小窓
航空機事故詳細

作成日:2025/6/9

事故発生日:西暦1933年4月4日
便名:----
機種:アクロン(USS Akron, ZRS-4)
死者:72人(生存者3人)
状況:アクロン (USS Akron, ZRS-4) は、 西暦1930年代にアメリカ海軍が運用した硬式飛行船である。 船名は、建造を担当したグッドイヤー社の本社が存在する都市名(オハイオ州アクロン)に因む。 西暦1933年4月4日12時30分頃、 ニューイングランド沖合にて突風に巻き込まれて墜落し、 生存者3名のみで乗員73名が死亡する事故となり、 これは飛行船史上最悪の死亡事故となった。 天候を無視した過酷な訓練が原因とされる。 この墜落事故によって同乗していたウィリアム・A・モフェット海軍少将(“アメリカ海軍航空隊の父”と呼ばれる人物だった)も殉職した。 生存者4名は現場に居合わせたドイツの船により救出されたが、 そのうち1名は後日亡くなった。 死亡者が多数であった原因には、 任務上、洋上長時間飛行が前提であったにもかかわらず、 乗組員用の救命胴衣を搭載していなかったこと、 救命いかだも1艘しか装備されておらず、 またそれを使用する時間の余裕がなかったことが大きいとされる。

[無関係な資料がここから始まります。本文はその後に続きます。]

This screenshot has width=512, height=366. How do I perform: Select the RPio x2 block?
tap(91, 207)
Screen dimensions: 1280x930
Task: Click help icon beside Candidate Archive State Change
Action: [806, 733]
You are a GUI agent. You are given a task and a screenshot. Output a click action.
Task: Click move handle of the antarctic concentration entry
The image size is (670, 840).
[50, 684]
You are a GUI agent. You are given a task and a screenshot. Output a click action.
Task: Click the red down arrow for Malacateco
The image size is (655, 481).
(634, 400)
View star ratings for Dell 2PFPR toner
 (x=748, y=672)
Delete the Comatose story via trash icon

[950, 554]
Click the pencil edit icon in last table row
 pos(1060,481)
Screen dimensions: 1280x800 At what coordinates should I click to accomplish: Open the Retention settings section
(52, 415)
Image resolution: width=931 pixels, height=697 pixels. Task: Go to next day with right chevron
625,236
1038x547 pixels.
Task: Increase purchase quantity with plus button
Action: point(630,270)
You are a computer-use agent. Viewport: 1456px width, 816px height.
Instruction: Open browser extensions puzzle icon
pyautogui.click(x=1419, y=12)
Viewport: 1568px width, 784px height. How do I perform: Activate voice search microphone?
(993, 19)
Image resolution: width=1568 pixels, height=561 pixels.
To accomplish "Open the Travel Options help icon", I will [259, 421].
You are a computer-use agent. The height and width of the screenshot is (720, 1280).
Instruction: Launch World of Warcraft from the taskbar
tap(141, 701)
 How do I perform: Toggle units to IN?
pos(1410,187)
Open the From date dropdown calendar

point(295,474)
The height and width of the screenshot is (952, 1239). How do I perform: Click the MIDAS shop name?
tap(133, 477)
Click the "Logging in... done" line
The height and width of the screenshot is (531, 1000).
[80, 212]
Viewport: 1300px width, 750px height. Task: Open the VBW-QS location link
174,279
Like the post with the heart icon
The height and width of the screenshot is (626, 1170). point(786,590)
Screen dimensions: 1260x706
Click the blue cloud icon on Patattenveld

アクロン号の後、 西暦1935年にメイコン号も墜落事故を起こし、 アメリカ海軍が所有していた大型硬式飛行船の機体は西暦1932年に退役済みのロサンゼルス (ZR-3) を除いてすべて失われている。 ヒンデンブルク号爆発事故も重なり、 硬式飛行船の建造は行われることは無くなった。
その後、アクロン号の教訓からアメリカ海軍とグッドイヤー社は骨格を持たない小型の軟式飛行船の増産に着手する。 それらは主に沿岸での対潜哨戒任務に用いられ、 第二次世界大戦中を通じて160機以上が運用された。
アクロン号の残骸は西暦2003年にNR-1により撮影されているが、深深度にあり、 現場の透明度が低いためガーダーを撮影するにとどまっている。